Despite the abundance of these high-latitude wetlands, little data has been collected until now, partly because they are difficult to access and the working conditions can be harsh.

“The sheer size was very impressive, especially in the Copper River Delta,” said Peck. “The salt marshes are expanding rapidly, which is rare. Most salt marshes in the United States are vulnerable to degradation and drowning under sea level rise and land use change.

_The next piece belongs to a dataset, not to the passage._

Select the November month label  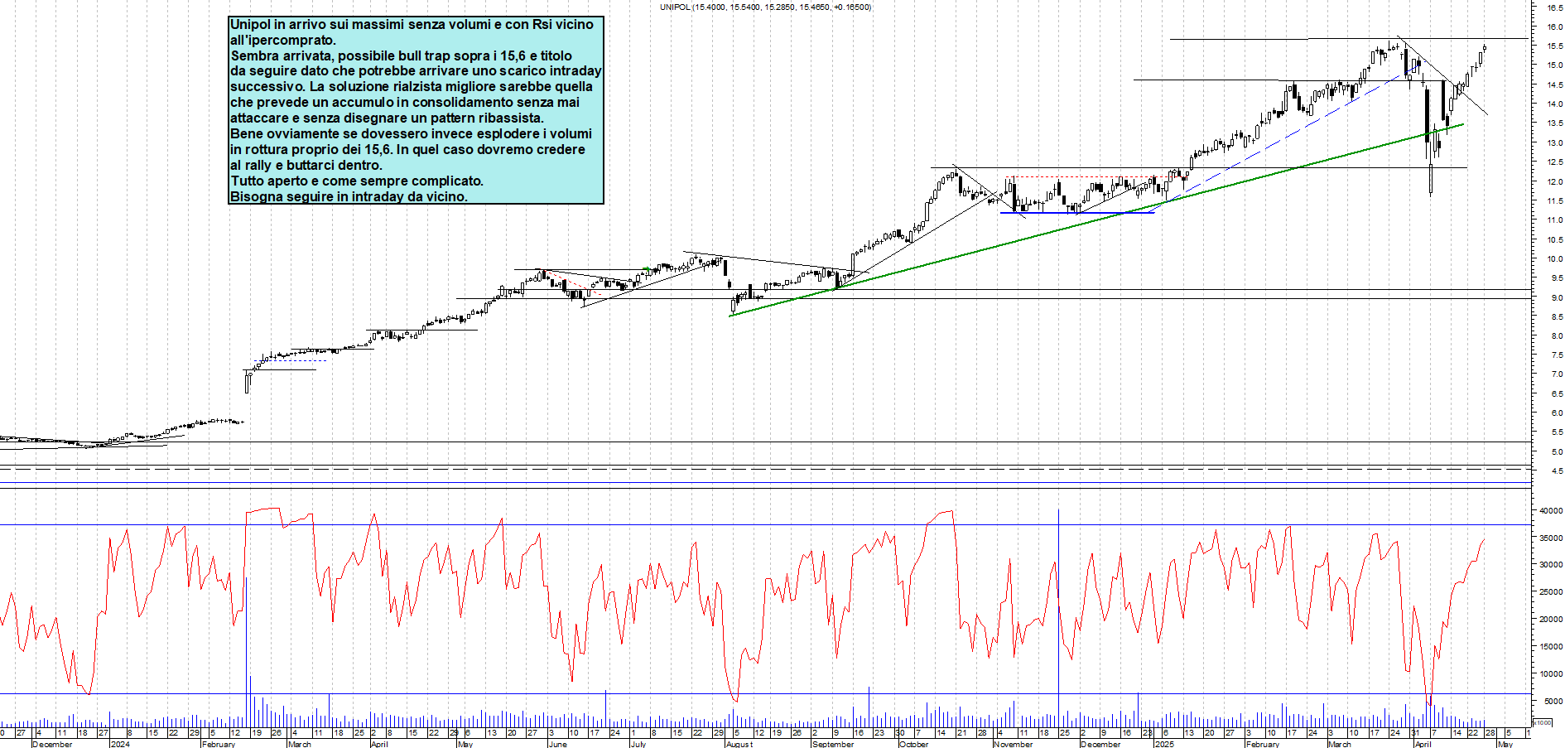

“The sediment in the Copper River Delta contained a lot of iron and it was so anoxic that you could smell it,” she noted. “It was very dense and heavy—we even found rocks in the marsh. It was amazing to see how close the marshes were to the glaciers and mountains. The sediment from the glaciers was very sticky.”

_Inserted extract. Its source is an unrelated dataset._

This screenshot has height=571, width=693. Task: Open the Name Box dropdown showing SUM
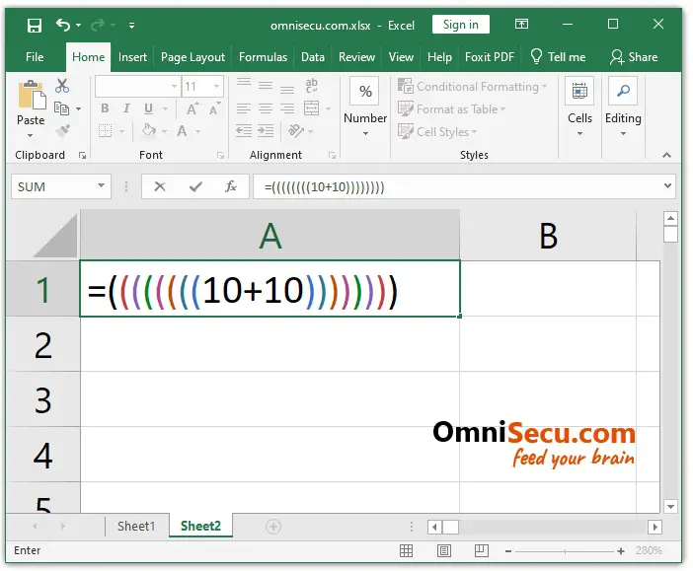102,186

The diversity of vegetation and animals also fascinated Peck and her peers.

“I was told there are more than 40 common species of salt marsh vegetation in Alaska,” said Peck. “Along the Pacific Northwest coast, there are only about 20 and along the East and Gulf coasts there are less than 10.”

According to the Alaska Department of Fish and Game, the Copper River Delta is also a productive summer nesting habitat for thousands of waterbirds, including dabbling ducks, mergansers, red-throated loons, a high percentage of the world’s population of dusky Canada geese, and more than 10 percent of the world’s trumpeter swans. Each spring, 80% of the western sandpipers and dunlins in the world migrate through the Copper River Delta.

Testing samples in the lab

Over the next year, the cores Peck and Hall collected, some of which were as long as three meters, will be studied in Peck’s Coastal Sediment Dynamics and Biogeochemistry Laboratory using computed tomography (CT) scanning to visualize the sediment layers and gamma detection to record changes in the marsh elevation over time. Organic matter and carbon will also be measured.

“We’ll start processing these cores right away to learn more about the different layers and rates of change in the marshes,” said Peck. “We hope to develop a better understanding of how these salt marshes grow, how they record the history of the area, and how they bury carbon.”

The field work and subsequent testing in the lab, provides valuable hands-on research experience for Hall.

“Traveling to Alaska’s salt marshes to collect samples was an unforgettable experience,” said Hall, who resides in Providence. “The layers of earth revealed in the sediment cores is a powerful reminder of how vital salt marshes are at recording and preserving recent geological events, such as earthquakes, tsunamis, and sea-level changes.”